*** DATASET RECORDS Section Begins ***

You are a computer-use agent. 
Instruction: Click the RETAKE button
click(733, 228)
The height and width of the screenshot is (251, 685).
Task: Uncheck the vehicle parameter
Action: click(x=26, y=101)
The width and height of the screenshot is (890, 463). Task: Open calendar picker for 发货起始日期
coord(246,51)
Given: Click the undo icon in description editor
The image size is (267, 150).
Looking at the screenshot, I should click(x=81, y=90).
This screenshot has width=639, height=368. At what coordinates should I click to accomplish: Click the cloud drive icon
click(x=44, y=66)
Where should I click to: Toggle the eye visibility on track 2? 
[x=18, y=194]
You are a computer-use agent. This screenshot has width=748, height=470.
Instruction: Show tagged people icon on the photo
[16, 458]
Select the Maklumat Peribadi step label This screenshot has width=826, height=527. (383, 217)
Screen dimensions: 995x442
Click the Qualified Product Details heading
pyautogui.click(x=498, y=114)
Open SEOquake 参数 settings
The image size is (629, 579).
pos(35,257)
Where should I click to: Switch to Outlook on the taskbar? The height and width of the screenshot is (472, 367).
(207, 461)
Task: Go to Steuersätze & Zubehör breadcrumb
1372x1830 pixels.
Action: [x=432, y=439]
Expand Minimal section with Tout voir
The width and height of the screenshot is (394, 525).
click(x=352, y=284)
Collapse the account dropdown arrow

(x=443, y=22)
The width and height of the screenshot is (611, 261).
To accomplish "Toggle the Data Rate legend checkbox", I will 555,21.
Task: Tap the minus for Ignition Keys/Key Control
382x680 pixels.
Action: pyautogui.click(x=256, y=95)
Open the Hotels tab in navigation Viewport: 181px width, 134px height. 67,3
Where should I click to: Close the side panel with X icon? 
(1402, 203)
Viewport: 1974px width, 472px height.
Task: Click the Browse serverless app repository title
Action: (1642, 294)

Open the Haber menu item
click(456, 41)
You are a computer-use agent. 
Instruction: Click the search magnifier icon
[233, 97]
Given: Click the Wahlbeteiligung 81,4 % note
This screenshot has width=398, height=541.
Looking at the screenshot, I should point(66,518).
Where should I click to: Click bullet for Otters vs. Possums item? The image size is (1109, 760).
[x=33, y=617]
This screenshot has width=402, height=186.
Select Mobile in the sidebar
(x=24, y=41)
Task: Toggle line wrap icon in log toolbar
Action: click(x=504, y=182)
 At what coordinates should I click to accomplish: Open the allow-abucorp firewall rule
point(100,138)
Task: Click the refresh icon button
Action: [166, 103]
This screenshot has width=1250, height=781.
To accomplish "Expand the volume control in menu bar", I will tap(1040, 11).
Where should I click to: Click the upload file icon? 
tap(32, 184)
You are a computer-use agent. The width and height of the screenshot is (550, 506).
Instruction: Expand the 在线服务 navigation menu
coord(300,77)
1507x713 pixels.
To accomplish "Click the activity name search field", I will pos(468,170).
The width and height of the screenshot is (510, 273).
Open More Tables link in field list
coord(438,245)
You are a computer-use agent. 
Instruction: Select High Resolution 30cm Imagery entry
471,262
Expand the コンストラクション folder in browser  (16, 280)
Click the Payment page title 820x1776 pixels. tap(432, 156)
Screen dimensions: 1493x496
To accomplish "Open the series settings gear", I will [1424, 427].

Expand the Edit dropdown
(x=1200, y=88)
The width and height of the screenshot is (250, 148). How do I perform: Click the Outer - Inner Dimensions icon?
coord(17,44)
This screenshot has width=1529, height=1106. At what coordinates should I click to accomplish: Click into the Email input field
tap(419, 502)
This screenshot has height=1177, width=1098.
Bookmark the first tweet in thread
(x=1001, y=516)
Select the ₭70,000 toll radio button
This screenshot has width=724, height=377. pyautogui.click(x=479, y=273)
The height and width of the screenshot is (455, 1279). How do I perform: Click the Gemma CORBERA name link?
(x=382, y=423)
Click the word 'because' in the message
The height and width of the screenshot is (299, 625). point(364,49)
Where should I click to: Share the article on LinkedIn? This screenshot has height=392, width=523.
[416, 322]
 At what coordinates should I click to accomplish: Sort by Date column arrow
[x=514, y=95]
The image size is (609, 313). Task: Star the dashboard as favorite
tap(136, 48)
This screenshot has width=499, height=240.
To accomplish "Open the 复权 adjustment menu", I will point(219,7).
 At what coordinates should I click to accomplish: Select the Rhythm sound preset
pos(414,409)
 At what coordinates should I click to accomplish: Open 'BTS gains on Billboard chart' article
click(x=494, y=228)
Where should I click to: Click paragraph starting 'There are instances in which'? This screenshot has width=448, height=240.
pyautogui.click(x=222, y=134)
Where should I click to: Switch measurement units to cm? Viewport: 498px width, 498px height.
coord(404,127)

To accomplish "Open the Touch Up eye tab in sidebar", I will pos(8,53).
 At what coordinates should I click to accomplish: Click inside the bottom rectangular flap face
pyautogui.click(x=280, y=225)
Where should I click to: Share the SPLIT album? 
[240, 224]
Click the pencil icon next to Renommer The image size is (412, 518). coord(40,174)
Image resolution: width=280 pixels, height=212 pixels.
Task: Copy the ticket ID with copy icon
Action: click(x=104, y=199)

*** DATASET RECORDS Section Ends ***

• TASK DIRECTIONS:
Work out the number of lines in the entries above that hold the word "settings", giving the number without comment.

• REPLY TO THE TASK:
2